Home History Discover Nikkei Giving with Gratitude: The Nisei Student Relocation Commemorative Fund

Giving with Gratitude: The Nisei Student Relocation Commemorative Fund

“They were at a picnic in New Hampshire,” says Jean Hibino. Her Nisei parents were UC Berkeley students during World War II, and though they were imprisoned at Tanforan and then Topaz, their time in camp was brief. Thanks to the National Japanese American Student Relocation Council, which operated from 1942 to 1946, Hibino’s parents and close to 3600 other Nisei college students were able to leave camp in order to finish their college education, many in the Midwest and on the East Coast. Eventually the Hibinos found “other Japanese American expats” on the East Coast, as Hibino calls them, and they began to socialize regularly.

What came out of a 1970s Nisei picnic in New England has grown into a scholarship fund for underserved communities: the Nisei Student Relocation Commemorative Fund. In 2020, the NSRCF is celebrating its 40th anniversary of giving scholarships to underserved communities, and is seeking contributions for its next grant cycle in the Seattle area.

In the late 1970s, Hibino’s mother had attended a JACL conference in San Francisco, and had returned with a charge for her local community: What should the Nisei be doing in their retirement? “They said, ‘We’re too young to be thinking about retirement,’” laughs Hibino now. “And they were saying, ‘besides socializing, what can we do more seriously?’” She asked her friends at their annual picnic. A scholarship fund, was the answer.

The Hibinos and Nodas and other Nisei families at that picnic had heard of the difficult situation of the boat people from Vietnam, refugees whose families had also faced and survived other difficult circumstances. From there, the Nisei Student Relocation Commemorative Fund began, honoring the legacy of the original Nisei Student Relocation Fund.

From the 2019 Nisei Student Relocation Commemorative Fund Awards Reception Minneapolis Minnesota Photos by Bruce Maeda Photography

On the East Coast, Jean’s mother began to look for contacts who might consider giving to such a fund. “My mom first did it by going through her phone books in Boston for all Japanese American names,” Hibino says. “That’s how word got out when she started. She was a force of nature.” Hibino’s mother would eventually go through all of her contacts throughout the United States. She found notable Nisei alumni who had received assistance from the original wartime fund, including Warren Marutani and Michi Nishiura Weglyn, and the Fund’s website—itself an important archive of Japanese American history and cross-cultural solidarity—now highlights testimony from these two important figures.

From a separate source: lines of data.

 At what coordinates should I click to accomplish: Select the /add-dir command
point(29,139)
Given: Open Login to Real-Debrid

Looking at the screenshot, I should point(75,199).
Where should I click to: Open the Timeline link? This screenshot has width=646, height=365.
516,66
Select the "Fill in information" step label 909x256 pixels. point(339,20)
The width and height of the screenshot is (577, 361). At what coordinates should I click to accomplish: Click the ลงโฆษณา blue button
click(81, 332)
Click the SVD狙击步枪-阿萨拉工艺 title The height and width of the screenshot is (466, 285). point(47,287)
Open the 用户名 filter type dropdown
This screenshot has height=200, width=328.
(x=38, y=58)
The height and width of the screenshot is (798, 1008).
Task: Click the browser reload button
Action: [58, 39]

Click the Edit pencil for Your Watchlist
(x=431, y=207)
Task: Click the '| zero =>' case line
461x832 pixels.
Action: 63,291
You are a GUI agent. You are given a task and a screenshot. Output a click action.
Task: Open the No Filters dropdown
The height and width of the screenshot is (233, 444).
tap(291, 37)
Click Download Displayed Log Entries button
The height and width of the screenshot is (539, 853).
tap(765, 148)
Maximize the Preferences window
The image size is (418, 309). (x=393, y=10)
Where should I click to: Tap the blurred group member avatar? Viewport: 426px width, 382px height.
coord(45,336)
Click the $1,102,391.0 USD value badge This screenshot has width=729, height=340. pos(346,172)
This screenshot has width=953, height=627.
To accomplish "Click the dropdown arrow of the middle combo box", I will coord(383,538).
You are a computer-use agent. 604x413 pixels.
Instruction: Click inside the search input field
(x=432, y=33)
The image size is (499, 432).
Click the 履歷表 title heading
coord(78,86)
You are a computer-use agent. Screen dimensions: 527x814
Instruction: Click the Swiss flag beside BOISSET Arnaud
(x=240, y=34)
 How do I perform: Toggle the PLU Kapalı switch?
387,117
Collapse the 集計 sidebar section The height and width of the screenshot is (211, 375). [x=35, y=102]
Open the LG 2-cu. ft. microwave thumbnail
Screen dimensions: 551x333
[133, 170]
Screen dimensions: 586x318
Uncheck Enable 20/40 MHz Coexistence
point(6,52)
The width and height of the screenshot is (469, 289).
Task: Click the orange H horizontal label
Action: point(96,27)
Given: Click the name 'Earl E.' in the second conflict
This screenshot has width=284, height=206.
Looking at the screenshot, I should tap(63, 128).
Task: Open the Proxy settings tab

The NSRCF began in 1979 with $153 in its original application for nonprofit status. In 2020, the NSRCF is celebrating 40 years of giving, supporting over 1000 students through more than $1 million in scholarships. Only 8% of donations go towards operating costs, while the remainder of donations goes into the scholarship funds. The Fund operates solely on volunteer efforts, with 12 board members whose representation includes 3 generations of Japanese Americans, from the original Nisei founders to the descendants who are 3rd and 4th generation. Nisei board member Yutaka Kobayashi donated his redress compensation check to the fund.

From the 2019 Nisei Student Relocation Commemorative Fund Awards Reception Minneapolis Minnesota Photos by Bruce Maeda Photography

The NSRCF website describes this Board’s motivation in some detail:

When asked why they continue these efforts, NSRCF board members and supporters often speak of the need they feel to recognize the help Japanese Americans received during the war. In Japanese, this strong sense of obligation is referred to as ongaeshi. On is an obligation one incurs to another person who gives generous, unselfish assistance in a time of one’s need. On binds the giver and the receiver in an unbreakable relationship that is not to be forgotten. The feeling of on compels a receiver to return what has been received. Ongaeshi is the repayment of on. It is experienced as a moral imperative, and when linked to a sense of gratitude, is also a source of joy.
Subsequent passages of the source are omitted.